Wiki Time for inpatient discharges

MnTwins29

True Blue
Messages
1,189
Location
Rensselaer, NY
Best answers
0
I am seeing a trend our hospitlaists are documenting that I am not comfortable with. I am seeing the statement "more than 30 minutes" in many discharge summaries in order to be able to use 99239 for their discharge services. I would rather see something like "38 minutes" or something more precise, but maybe I am just too picky. What do you think? Is this sufficient or should I educate them on more specific documentation?
 
This is the only Thread I see about coding for Discharge services and I was wondering if you could help me with a question. I have a senerio where Dr. A admits patient and performes an operation that has a 90 day global. Two days later Dr. B does a discharge on the patient. Can the discharge be billed? If not why, is it because of the global period or is it because Dr. B was not the admitting provider?

Thank you for your help.

Tiffany Gomez CPC, CASCC
 
I am seeing a trend our hospitlaists are documenting that I am not comfortable with. I am seeing the statement "more than 30 minutes" in many discharge summaries in order to be able to use 99239 for their discharge services. I would rather see something like "38 minutes" or something more precise, but maybe I am just too picky. What do you think? Is this sufficient or should I educate them on more specific documentation?

Lance,

My opinion is that they need to specifically state how much time was spent, and have enough documentation to justify the higher level code.
Not sure who your MAC is, but this is from WPS (emphasis added by me):

"Physicians must use the total duration of time spent in order to select the code that reflects hospital discharge day management services provided for Medicare beneficiaries. For this reason, the provider must clearly indicate in the patient's medical record the total duration of time spent when performing these services."
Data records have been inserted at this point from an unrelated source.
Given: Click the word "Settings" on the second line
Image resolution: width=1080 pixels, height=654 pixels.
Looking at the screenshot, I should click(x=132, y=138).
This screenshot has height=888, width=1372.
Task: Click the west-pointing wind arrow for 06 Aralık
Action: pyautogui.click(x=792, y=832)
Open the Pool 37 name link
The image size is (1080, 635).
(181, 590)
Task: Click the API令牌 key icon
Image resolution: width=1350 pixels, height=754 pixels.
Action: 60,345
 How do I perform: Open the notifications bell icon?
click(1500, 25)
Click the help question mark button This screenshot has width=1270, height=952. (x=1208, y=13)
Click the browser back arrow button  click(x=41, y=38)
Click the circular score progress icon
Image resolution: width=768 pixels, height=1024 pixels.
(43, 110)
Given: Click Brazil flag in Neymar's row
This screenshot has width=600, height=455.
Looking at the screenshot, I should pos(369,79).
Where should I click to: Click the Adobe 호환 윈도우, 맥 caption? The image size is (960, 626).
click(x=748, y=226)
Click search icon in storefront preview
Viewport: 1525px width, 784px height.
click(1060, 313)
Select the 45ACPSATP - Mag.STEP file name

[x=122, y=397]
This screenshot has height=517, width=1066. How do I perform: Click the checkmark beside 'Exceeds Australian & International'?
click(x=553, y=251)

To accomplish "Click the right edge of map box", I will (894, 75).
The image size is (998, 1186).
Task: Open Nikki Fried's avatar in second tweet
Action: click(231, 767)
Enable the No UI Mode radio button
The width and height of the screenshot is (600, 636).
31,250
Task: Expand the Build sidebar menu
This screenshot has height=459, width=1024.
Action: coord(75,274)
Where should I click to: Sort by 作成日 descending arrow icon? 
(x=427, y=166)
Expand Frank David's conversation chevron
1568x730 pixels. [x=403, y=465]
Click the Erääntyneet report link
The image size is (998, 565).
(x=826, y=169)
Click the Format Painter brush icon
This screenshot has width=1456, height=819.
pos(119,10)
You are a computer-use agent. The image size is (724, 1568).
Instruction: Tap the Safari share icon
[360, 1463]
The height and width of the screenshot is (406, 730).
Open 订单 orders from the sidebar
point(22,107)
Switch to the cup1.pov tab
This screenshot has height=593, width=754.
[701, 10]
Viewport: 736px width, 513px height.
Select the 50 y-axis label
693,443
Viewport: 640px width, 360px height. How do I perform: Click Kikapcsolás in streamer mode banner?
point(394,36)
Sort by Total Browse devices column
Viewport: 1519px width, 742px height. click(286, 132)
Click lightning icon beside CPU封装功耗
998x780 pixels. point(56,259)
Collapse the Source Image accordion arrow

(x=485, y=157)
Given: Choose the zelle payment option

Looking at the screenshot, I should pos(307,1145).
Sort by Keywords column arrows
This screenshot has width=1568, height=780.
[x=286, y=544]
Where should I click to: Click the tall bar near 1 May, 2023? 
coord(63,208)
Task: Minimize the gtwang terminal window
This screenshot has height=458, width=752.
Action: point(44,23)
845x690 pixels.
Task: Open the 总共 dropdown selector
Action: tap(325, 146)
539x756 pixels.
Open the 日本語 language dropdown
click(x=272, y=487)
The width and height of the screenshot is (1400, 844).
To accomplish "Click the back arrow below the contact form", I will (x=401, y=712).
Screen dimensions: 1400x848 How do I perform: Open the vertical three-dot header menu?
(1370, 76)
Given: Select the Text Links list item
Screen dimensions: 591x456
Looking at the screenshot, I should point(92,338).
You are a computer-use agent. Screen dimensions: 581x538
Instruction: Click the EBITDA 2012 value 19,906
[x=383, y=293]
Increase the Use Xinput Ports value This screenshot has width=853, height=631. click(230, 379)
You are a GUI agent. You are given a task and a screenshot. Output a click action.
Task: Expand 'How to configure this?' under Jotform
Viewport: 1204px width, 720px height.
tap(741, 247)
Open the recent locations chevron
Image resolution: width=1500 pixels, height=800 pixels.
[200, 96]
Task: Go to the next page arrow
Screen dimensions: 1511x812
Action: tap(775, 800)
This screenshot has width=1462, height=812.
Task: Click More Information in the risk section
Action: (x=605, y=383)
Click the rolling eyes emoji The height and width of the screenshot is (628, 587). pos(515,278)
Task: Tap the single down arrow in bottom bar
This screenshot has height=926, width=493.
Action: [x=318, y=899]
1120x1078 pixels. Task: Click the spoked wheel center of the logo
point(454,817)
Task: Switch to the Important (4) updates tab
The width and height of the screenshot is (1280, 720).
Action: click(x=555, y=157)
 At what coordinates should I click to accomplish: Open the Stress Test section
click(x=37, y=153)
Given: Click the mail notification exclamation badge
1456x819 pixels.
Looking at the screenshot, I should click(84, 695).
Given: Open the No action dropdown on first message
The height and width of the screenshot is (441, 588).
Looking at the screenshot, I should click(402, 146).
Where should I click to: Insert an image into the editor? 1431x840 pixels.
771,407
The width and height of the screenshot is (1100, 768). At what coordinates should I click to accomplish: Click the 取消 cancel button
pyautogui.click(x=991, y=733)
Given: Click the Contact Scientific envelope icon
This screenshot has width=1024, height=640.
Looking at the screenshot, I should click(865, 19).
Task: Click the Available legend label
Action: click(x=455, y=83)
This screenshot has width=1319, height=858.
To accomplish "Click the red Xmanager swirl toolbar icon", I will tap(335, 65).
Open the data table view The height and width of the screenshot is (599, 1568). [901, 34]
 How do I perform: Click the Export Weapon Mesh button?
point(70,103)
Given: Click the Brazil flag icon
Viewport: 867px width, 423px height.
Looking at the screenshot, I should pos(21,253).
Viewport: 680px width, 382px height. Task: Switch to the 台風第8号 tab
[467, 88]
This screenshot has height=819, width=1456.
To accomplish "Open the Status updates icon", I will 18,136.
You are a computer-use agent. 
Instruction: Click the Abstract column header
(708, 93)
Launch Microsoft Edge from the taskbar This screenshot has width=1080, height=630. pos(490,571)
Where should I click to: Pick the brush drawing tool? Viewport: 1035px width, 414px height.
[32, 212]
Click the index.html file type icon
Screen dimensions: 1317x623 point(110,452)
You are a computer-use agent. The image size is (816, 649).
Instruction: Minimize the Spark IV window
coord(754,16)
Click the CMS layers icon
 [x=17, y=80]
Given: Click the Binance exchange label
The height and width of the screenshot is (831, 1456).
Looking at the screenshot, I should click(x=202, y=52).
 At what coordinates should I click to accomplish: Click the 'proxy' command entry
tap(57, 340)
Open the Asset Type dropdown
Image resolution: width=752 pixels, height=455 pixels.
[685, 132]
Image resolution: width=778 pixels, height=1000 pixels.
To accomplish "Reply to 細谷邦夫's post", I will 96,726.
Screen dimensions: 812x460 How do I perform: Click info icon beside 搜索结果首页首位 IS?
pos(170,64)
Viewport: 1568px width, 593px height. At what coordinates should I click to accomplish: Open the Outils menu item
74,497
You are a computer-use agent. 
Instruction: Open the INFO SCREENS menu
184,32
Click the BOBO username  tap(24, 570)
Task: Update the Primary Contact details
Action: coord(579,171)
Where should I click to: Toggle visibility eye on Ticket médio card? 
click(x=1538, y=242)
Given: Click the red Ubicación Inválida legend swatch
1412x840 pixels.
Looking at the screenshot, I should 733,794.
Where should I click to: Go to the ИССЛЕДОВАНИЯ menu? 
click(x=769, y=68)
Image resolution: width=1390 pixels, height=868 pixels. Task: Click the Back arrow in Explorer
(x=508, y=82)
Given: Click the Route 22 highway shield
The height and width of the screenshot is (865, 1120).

Here is the link to the page it came from:

http://www.wpsmedicare.com/part_b/departments/cert/2010_0329_time.shtml

Hope this helps!
 
This is the only Thread I see about coding for Discharge services and I was wondering if you could help me with a question. I have a senerio where Dr. A admits patient and performes an operation that has a 90 day global. Two days later Dr. B does a discharge on the patient. Can the discharge be billed? If not why, is it because of the global period or is it because Dr. B was not the admitting provider?

Thank you for your help.

Tiffany Gomez CPC, CASCC

Tiffany,

Are Dr.'s A and B from the same organization and same specialty?
 
Thank you, Meghan. Our MAC is NGS, so I will check there, but this is a good reference for use in my next education session with them. As for the other question - would it make any difference whether they were in the same group? I would think that if the visit to discharge the patient was related to the surgery, it would be part of the surgical package.
 
As for the other question - would it make any difference whether they were in the same group? I would think that if the visit to discharge the patient was related to the surgery, it would be part of the surgical package.



I agree with you on this. When "partners" are covering for each other, billing is treated as if the patient's original provider was performing the service...if the service would be considered global for Dr. A, then it is also global for Dr. B. Same applies to any follow-up appts for the remainder of the global period.